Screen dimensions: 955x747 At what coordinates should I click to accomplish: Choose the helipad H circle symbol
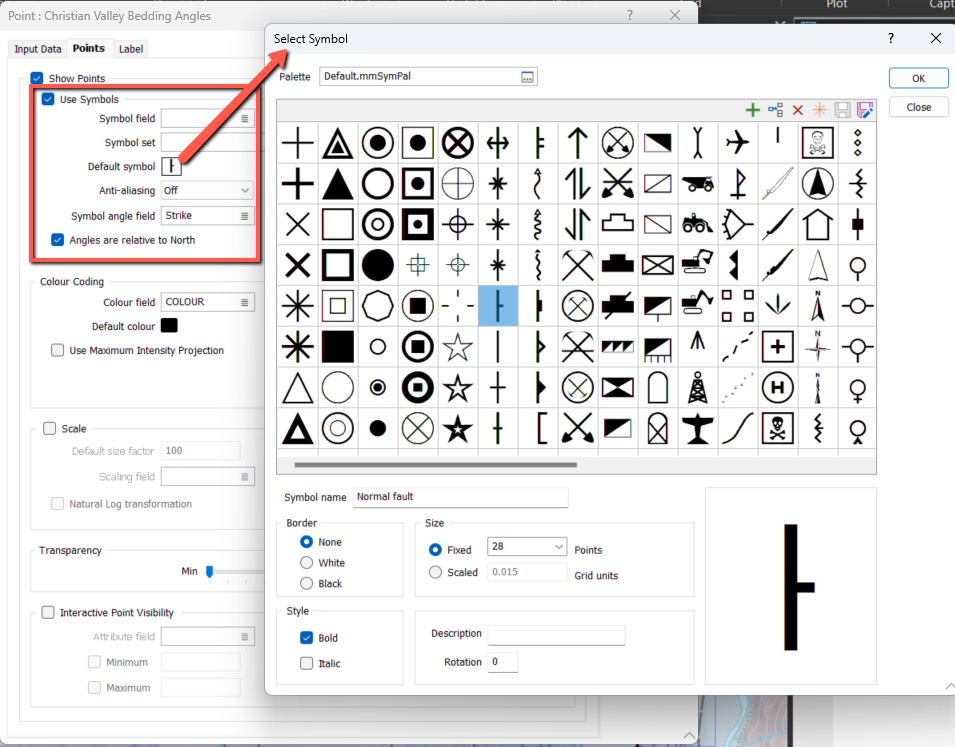[x=777, y=387]
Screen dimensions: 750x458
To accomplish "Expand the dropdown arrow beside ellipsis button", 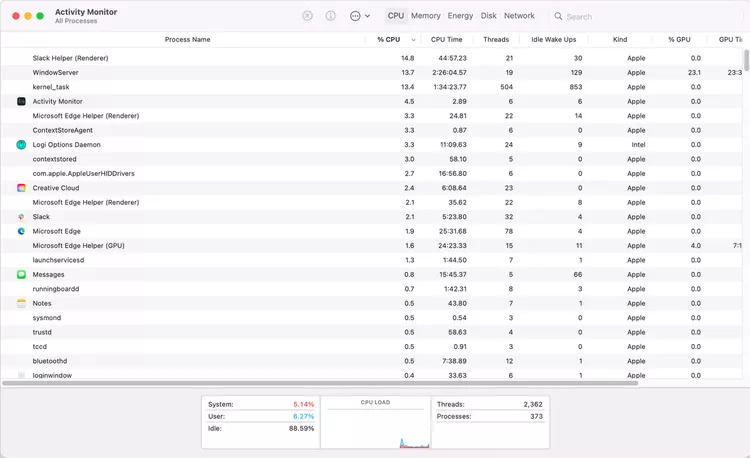I will click(367, 16).
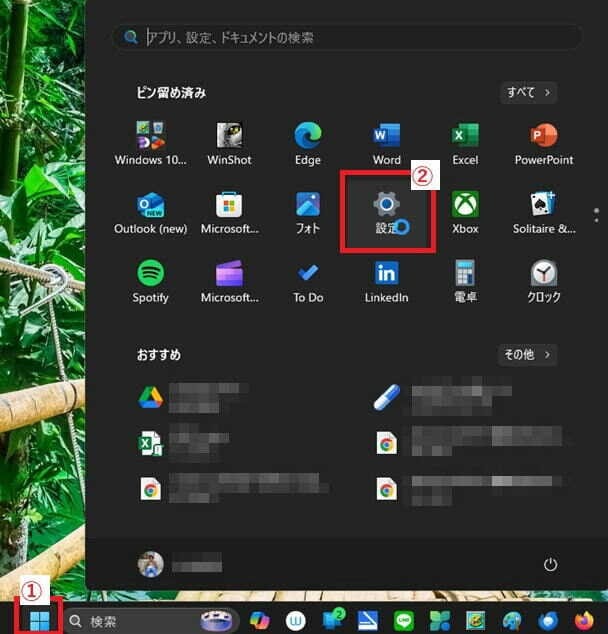
Task: Open the Settings (設定) app
Action: pos(386,210)
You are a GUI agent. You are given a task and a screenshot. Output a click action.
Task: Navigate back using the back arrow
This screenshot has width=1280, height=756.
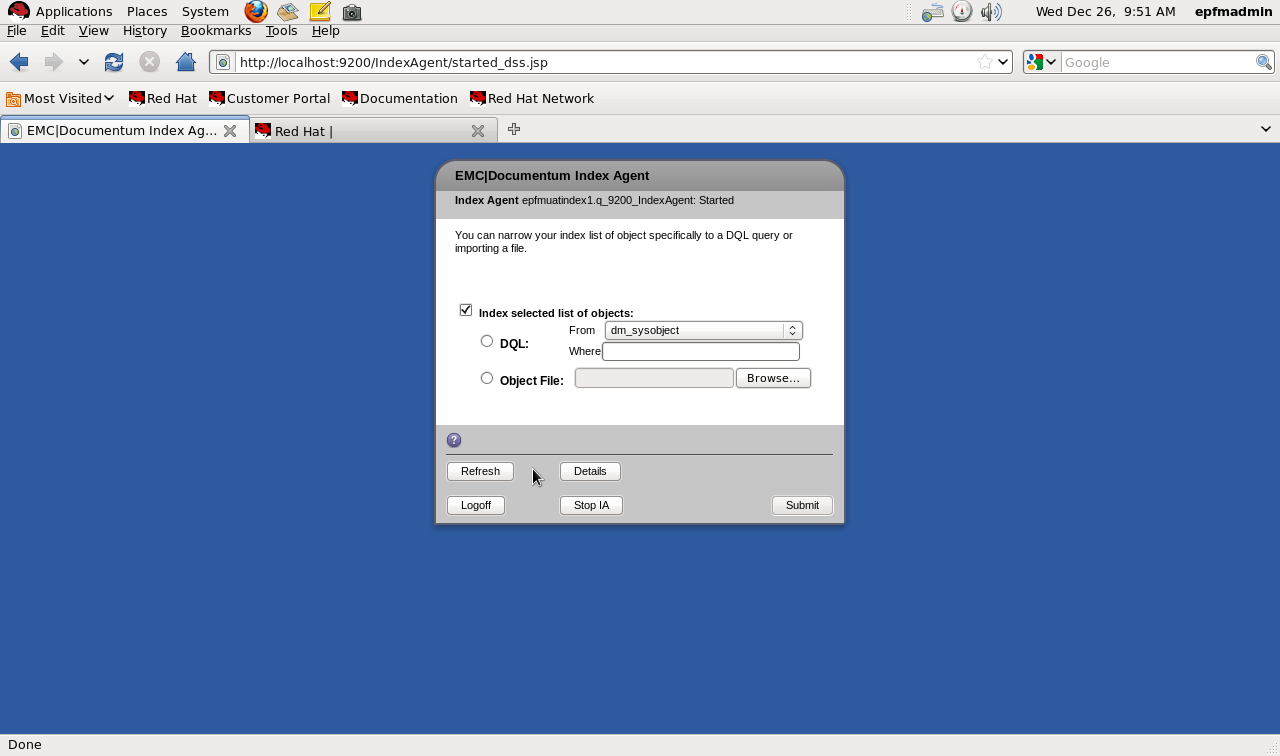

========================================

* _TASK DESCRIPTION_
Repeat the lines exactly, starting with the line that contains "Task: Navigate back using the back arrow" and ending with the last line of the entries. Keep both of those lines but no pictures.

* _FINISHED TASK_
Task: Navigate back using the back arrow
This screenshot has width=1280, height=756.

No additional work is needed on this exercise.